**About this exercise:** Send back all the data below, exactly as given.

::::::::

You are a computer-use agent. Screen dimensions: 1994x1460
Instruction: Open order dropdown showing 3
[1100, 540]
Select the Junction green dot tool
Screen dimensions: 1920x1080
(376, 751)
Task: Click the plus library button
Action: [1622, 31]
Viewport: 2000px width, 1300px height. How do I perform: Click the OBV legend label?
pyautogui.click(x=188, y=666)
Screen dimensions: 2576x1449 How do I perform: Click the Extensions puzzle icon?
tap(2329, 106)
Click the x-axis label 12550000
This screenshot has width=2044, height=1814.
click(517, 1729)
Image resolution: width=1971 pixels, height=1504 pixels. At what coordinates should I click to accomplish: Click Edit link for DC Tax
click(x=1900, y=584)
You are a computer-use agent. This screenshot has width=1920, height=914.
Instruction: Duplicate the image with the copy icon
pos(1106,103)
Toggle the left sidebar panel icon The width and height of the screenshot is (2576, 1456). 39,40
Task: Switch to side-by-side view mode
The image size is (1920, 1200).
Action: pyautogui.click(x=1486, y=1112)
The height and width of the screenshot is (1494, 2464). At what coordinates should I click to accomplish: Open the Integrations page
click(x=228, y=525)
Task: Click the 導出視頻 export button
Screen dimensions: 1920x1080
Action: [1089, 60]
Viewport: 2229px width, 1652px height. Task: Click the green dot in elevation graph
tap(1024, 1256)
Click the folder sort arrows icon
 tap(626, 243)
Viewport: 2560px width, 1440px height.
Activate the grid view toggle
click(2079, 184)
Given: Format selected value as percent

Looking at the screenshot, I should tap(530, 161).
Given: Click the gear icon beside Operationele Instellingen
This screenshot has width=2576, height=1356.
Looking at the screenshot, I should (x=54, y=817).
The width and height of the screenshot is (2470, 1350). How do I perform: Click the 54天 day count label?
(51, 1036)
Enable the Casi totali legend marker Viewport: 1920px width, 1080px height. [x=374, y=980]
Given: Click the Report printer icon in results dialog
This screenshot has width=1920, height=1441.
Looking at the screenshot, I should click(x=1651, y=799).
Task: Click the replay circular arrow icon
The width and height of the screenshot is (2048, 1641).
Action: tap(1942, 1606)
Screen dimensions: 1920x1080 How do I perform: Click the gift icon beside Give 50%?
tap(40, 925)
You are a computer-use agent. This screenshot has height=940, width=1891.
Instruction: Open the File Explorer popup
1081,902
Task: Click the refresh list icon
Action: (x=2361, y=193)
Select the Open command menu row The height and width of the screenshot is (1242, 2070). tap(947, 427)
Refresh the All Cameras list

::::::::

**Solution for this task:**
You are a computer-use agent. Screen dimensions: 1994x1460
Instruction: Open order dropdown showing 3
[1100, 540]
Select the Junction green dot tool
Screen dimensions: 1920x1080
(376, 751)
Task: Click the plus library button
Action: [1622, 31]
Viewport: 2000px width, 1300px height. How do I perform: Click the OBV legend label?
pyautogui.click(x=188, y=666)
Screen dimensions: 2576x1449 How do I perform: Click the Extensions puzzle icon?
tap(2329, 106)
Click the x-axis label 12550000
This screenshot has width=2044, height=1814.
click(517, 1729)
Image resolution: width=1971 pixels, height=1504 pixels. At what coordinates should I click to accomplish: Click Edit link for DC Tax
click(x=1900, y=584)
You are a computer-use agent. This screenshot has width=1920, height=914.
Instruction: Duplicate the image with the copy icon
pos(1106,103)
Toggle the left sidebar panel icon The width and height of the screenshot is (2576, 1456). 39,40
Task: Switch to side-by-side view mode
The image size is (1920, 1200).
Action: pyautogui.click(x=1486, y=1112)
The height and width of the screenshot is (1494, 2464). At what coordinates should I click to accomplish: Open the Integrations page
click(x=228, y=525)
Task: Click the 導出視頻 export button
Screen dimensions: 1920x1080
Action: [1089, 60]
Viewport: 2229px width, 1652px height. Task: Click the green dot in elevation graph
tap(1024, 1256)
Click the folder sort arrows icon
 tap(626, 243)
Viewport: 2560px width, 1440px height.
Activate the grid view toggle
click(2079, 184)
Given: Format selected value as percent

Looking at the screenshot, I should tap(530, 161).
Given: Click the gear icon beside Operationele Instellingen
This screenshot has width=2576, height=1356.
Looking at the screenshot, I should (x=54, y=817).
The width and height of the screenshot is (2470, 1350). How do I perform: Click the 54天 day count label?
(51, 1036)
Enable the Casi totali legend marker Viewport: 1920px width, 1080px height. [x=374, y=980]
Given: Click the Report printer icon in results dialog
This screenshot has width=1920, height=1441.
Looking at the screenshot, I should click(x=1651, y=799).
Task: Click the replay circular arrow icon
The width and height of the screenshot is (2048, 1641).
Action: tap(1942, 1606)
Screen dimensions: 1920x1080 How do I perform: Click the gift icon beside Give 50%?
tap(40, 925)
You are a computer-use agent. This screenshot has height=940, width=1891.
Instruction: Open the File Explorer popup
1081,902
Task: Click the refresh list icon
Action: (x=2361, y=193)
Select the Open command menu row The height and width of the screenshot is (1242, 2070). tap(947, 427)
Refresh the All Cameras list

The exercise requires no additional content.